■ Tasks to complete
1 – In the excerpt on the Wadham family, in which church does the brass of Nicholas Martin and Margaret Wadham survive?
2 – Copy the excerpt on the Wadham family word for word, from "John V Wadham" to "of Cullompton, Devon.".
3 – Pick up the excerpt on the Wadham family after its last sentence and keep writing.

John V Wadham (died 1578), 2nd son and eventual heir, who is chiefly remembered for having been the father of Nicholas Wadham (1531/2–1609), co-founder Wadham College, Oxford and for the surviving mural monument to his wife in Branscombe Church on which appears his effigy and armorials. He married Joan Tregarthin (died 1583), a daughter and co-heiress of John Tregarthin of Cornwall and widow of John Kelloway of Cullompton, Devon.

====Nicholas II Wadham (1531/2–1609)====
- Nicholas II Wadham (1531/2–1609), eldest son and heir, co-founder with his wife Dorothy Petre of Wadham College, Oxford. He died without progeny when his heirs became the descendants of his three sisters:
  - Joan Wadham, first married Sir Giles Strangways (1528–1562), of Melbury Sampford, Dorset, five times MP for Dorset in 1553, 1554, 1555, 1558 and 1559, and was thus ancestor of the Fox-Strangways Earls of Ilchester. She married secondly Sir John Young (died 1589) of the Great House Bristol and is buried in a magnificent altar tomb at the entrance of Bristol Cathedral dedicated to herself, both husbands and her children by them.
  - Margaret Wadham, wife of Nicholas Martin (died 1595) of Athelhampton Hall, Dorset. The couple's monumental brass, showing them kneeling beneath an escutcheon with the ancient arms of FitzMartin (Argent, two bars gules) impaling Wadham, survives in St Mary's Church, Puddletown, Dorset. Nicholas Martyn, in full armour, kneels bare-headed before an altar on which is an open book. His three sons, who all predeceased him, kneel behind him. To the right is his wife Margaret Wadham, behind whom kneel their seven daughters, of whom four survived as co-heiresses.

■ Given data

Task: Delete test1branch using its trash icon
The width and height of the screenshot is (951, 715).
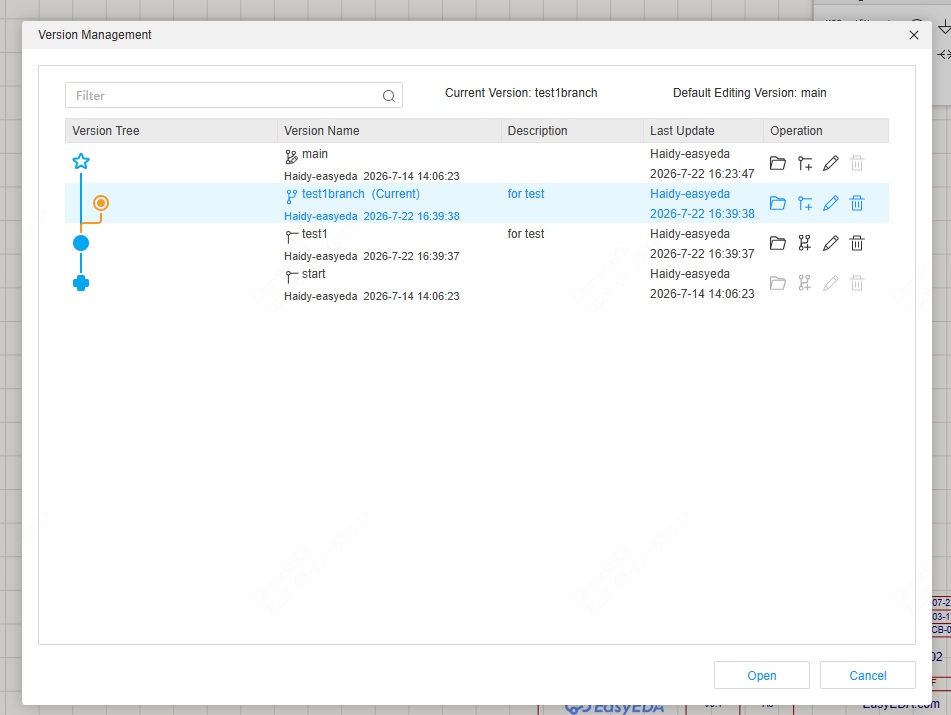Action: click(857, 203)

...

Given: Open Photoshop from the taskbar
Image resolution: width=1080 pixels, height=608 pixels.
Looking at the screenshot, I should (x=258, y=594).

■ Results for the exercise
1 – St Mary's Church, Puddletown, Dorset.

2 –
John V Wadham (died 1578), 2nd son and eventual heir, who is chiefly remembered for having been the father of Nicholas Wadham (1531/2–1609), co-founder Wadham College, Oxford and for the surviving mural monument to his wife in Branscombe Church on which appears his effigy and armorials. He married Joan Tregarthin (died 1583), a daughter and co-heiress of John Tregarthin of Cornwall and widow of John Kelloway of Cullompton, Devon.

3 –
  - Florence Wadham (died 1596), wife of Sir John Wyndham (died 1572) of Orchard Wyndham, Watchet, in Somerset, and mother of Sir John Wyndham (1558–1645), ancestor of the Wyndham Earls of Egremont of Petworth House in Sussex.

===Fox-Strangways===
The estate of Wadham and much of the manor of Knowstone was held in the 19th century by the Fox-Strangways family, Earls of Ilchester, co-heirs of the last in the main line of the Wadham family. In Billings Directory of Devon, 1857, the Earl of Ilchester is listed as one of the three principal landowners in the parish of Knowstone and similarly in John Marius Wilson's Imperial Gazetteer of England and Wales, 1870–72. The long-term tenant of Wadham under the Earls of Ilchester was a junior branch of the Courtenay family of the adjoining manor of Molland. These holdings were sold in the early 20th century.